Category: Hierarchy & structural context

Status: Normative

Version: MSP-1 v1.0.1

1. Purpose

The parent term allows agents, validators, and implementation tools to understand hierarchy, inheritance, breadcrumb logic, structural placement, and contextual grouping within an MSP-1 implementation. It allows systems to:

  • Identify the higher-level resource that contains or organizes the current resource.
  • Distinguish direct structural hierarchy from logical or organizational grouping.
  • Represent breadcrumb-like context without requiring agents to infer hierarchy from URLs alone.
  • Support clear containment relationships among sites, pages, sections, collections, and resources.

Parent metadata provides structural context. It should not be treated as a canonical URL declaration or provenance claim.

2. Normative definition

A parent declaration identifies the higher-level resource or structural context associated with the current resource. A parent declaration should:

  • Provide stable reference through id.
  • Represent one parent relationship for the declared resource.
  • Avoid loops or contradictory hierarchy paths.
  • Use relation values consistently when relation context is declared.
  • Remain distinct from section and canonical.

MSP-1 uses a single direct-parent model to avoid graph-like ambiguity.
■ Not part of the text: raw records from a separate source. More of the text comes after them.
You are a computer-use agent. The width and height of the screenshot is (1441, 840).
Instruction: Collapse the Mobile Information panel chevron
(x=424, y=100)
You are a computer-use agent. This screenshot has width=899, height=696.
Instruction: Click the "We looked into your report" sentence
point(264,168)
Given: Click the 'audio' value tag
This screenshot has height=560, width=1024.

Logical or organizational grouping may be declared through the relation field when appropriate.

3. Required fields

  • id — required; stable identifier for the parent resource.

Recommended fields include:

  • url — URL of the parent resource when it is web-addressable.
  • type — classification of the parent entity: site, section, page, collection, or other.
  • label — human-readable label for the parent resource.
  • relation — relationship class: direct, logical, or organizational.
  • path — ordered list of ancestor identifiers from top-level down to this parent.
  • depth — depth of the current resource in the hierarchy relative to the top-level root.
  • lastUpdated — date when this parent relationship was last reviewed or updated.

Relation values such as sectionOf or childPageOf should not be emitted unless added by an active schema or profile.

4. AI interpretation rules

  • AI agents should treat parent as the declared structural or grouping context for the resource.
  • Agents should use parent.id as the required parent reference.
  • Agents should distinguish relation: "direct" from relation: "logical" or relation: "organizational".
  • Contradictory parent declarations, hierarchy loops, or undefined relation values should be treated as non-ideal structural conditions.
  • Legacy flat-string parent values may receive an advisory warning and be interpreted as a parent URL or identifier when graceful degradation is appropriate.

Parent metadata supports structural interpretation without converting hierarchy into a broader claim of authority, provenance, or canonical representation.

5. Relationship to related MSP-1 terms

  • site — may serve as a top-level parent context for pages or resources.
  • page — commonly acts as the parent of sections or page-level subresources.
  • section — may have a page or higher-level section as parent.
  • id — provides the stable identifier used by parent references.
  • url — may identify the web-addressable location of the parent resource.
  • canonical — identifies preferred URL representation; it is not a parent relationship.
  • provenance — documents origin and lineage; it is not a substitute for structural parent context.

Do not confuse parent with section or canonical. parent defines hierarchical containment or grouping; section identifies a content subdivision or category; canonical identifies the preferred authoritative URL representation.

6. Examples

Minimal parent declaration:

{
  "parent": {
    "id": "lighting-guide"
  }
}

Parent declaration with type and relation:

{
  "parent": {
    "id": "guides",
    "type": "collection",
    "relation": "organizational"
  }
}

Parent declaration with URL and path:

{
  "parent": {
    "id": "documentation",
    "url": "https://msp-1.org/spec/",
    "type": "page",
    "relation": "direct",
    "path": [
      "site-root",
      "documentation"
    ],
    "depth": 2
  }
}

7. Conformance

A resource conforms to the MSP-1 parent specification when:

  • It expresses parent as an object.
  • It provides required id for the parent reference.
  • It uses relation values allowed by the active schema.
  • It avoids contradictory parent declarations, hierarchy loops, or graph-like ambiguity.
  • It does not confuse parent relationships with section identity, canonical representation, or provenance lineage.